No mesmo ano em que Cidinha e Rafael ingressaram com o pedido, um fato marcou
essa jornada: um dos fundadores da Rede Reforma, do Rio de Janeiro, foi preso
por ter cultivo de maconha para fins terapêuticos em sua residência. A partir
desse caso, a rede passou a usar o habeas corpus preventivo, o mecanismo
jurídico utilizado para proteger aqueles que já tiveram a liberdade coagida ou
aqueles que estão sob a iminência de serem presos, para que as famílias tivessem
o direito de cultivo.
“É assim que
surge a tese, da junção da criatividade dos nossos fundadores com a
sensibilidade contra as injustiças causadas pela Lei de Drogas, que começou a
afetar a saúde de tantos brasileiros, prejudicando o acesso a essa saúde, à
dignidade humana”, explica a advogada da Rede Reforma, Gabriella Arima. A tese
foi replicada para milhares de outros casos.
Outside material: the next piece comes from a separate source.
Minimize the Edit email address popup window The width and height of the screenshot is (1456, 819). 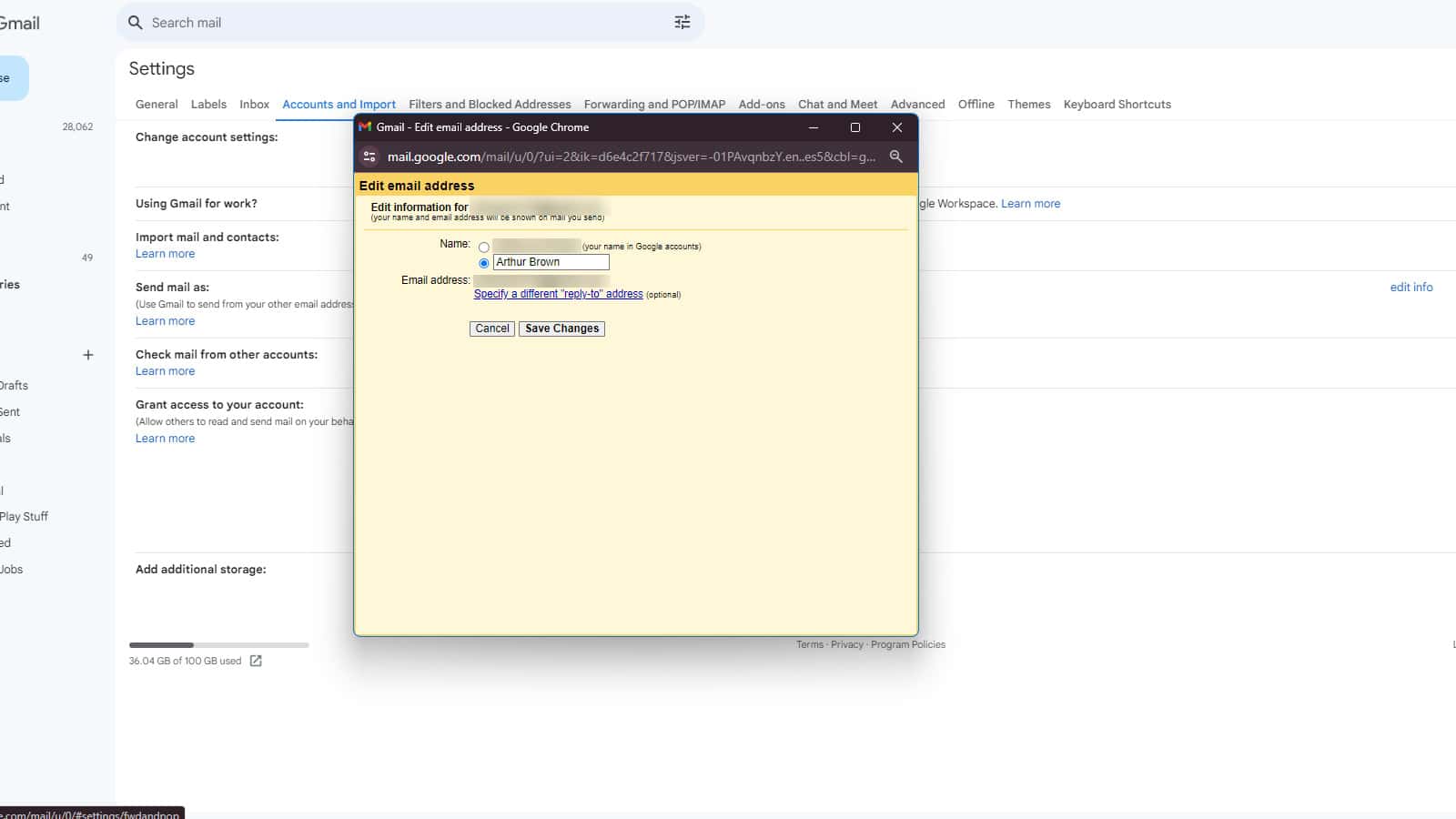click(814, 127)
Hoje, estima-se que existam cerca
de 2 mil salvos-condutos no Brasil, grande parte concedido pelo Tribunal Federal
de São Paulo (TRF3).
Com o habeas
corpus em mãos, Cidinha e Rafael passaram a cultivar a planta e a extrair o
óleo em casa. E junto nasceu a Cultive – Associação de Cannabis e Saúde, com a
missão de representar os anseios de quem necessita da cannabis como tratamento
e defender a reforma das leis e políticas sobre drogas, de acordo com o site da
associação liderada pelo casal.
Sobre a
sanção da lei paulista, Cidinha diz que o mais importante é que seja cumprida.
“Tão importante quanto a regulamentação é o estado cumprir. Nós temos três
estados que já sancionaram, mas não estão cumprindo. Então, espero que São
Paulo faça a diferença, mas para isso precisa ter uma regulamentação”.
Próximos passos
Segundo a
advogada Gabriella Arima, Goiás, Rio de Janeiro e Paraná já dispõem de leis
semelhantes à sancionada em São Paulo, porém ainda há entraves ao acesso aos
remédios. “Ainda há uma dificuldade dos
pacientes obterem esses medicamentos via SUS, o que torna essas leis inócuas”,
aponta.
Sobre como a
Lei paulista pode contribuir para o avanço do debate sobre a política de drogas
no país, a especialista lembra que a legislação trata do acesso, o que beneficia
a população de baixa renda, mas não traz mecanismos que estimulem a produção
nacional desses medicamentos, reforçando a dependência pelos produtos
importados, mais caros. “De um lado, acho que a gente caminha para uma
desmistificação do tema, está caminhando para uma política pública que,
teoricamente, abrangeria os mais pobres, pensando que hoje o tratamento com
cannabis é caríssimo. Mas a gente não tem uma produção interna dos óleos.
Então, dependemos de um mercado externo”, explica.
A psiquiatra
Clarisse Farsetti espera que, na rede pública, os medicamentos à base de
cannabis cheguem também para pacientes que sofrem de epilepsias, doenças
neurológicas e para os que estão em cuidados paliativos. “Em outros estados,
isso está acontecendo e a tendência é que, com o tempo, se fixe cada vez mais
na nossa sociedade, e outras pessoas também tenham acesso ao tratamento”.
Já Cidinha
deseja que o processo de regulamentação seja feito em conjunto com a sociedade
civil, principalmente com os familiares, pacientes, médicos e advogados
pioneiros nessa luta. “É preciso capacitar os médicos do SUS, não somente na
prescrição, mas no atendimento, no acompanhamento de pacientes que fazem uso de
canabinóides. É preciso fazer uma reeducação na parte policial, apenas para
entender a necessidade do paciente, que precisa do uso da cannabis”, afirma.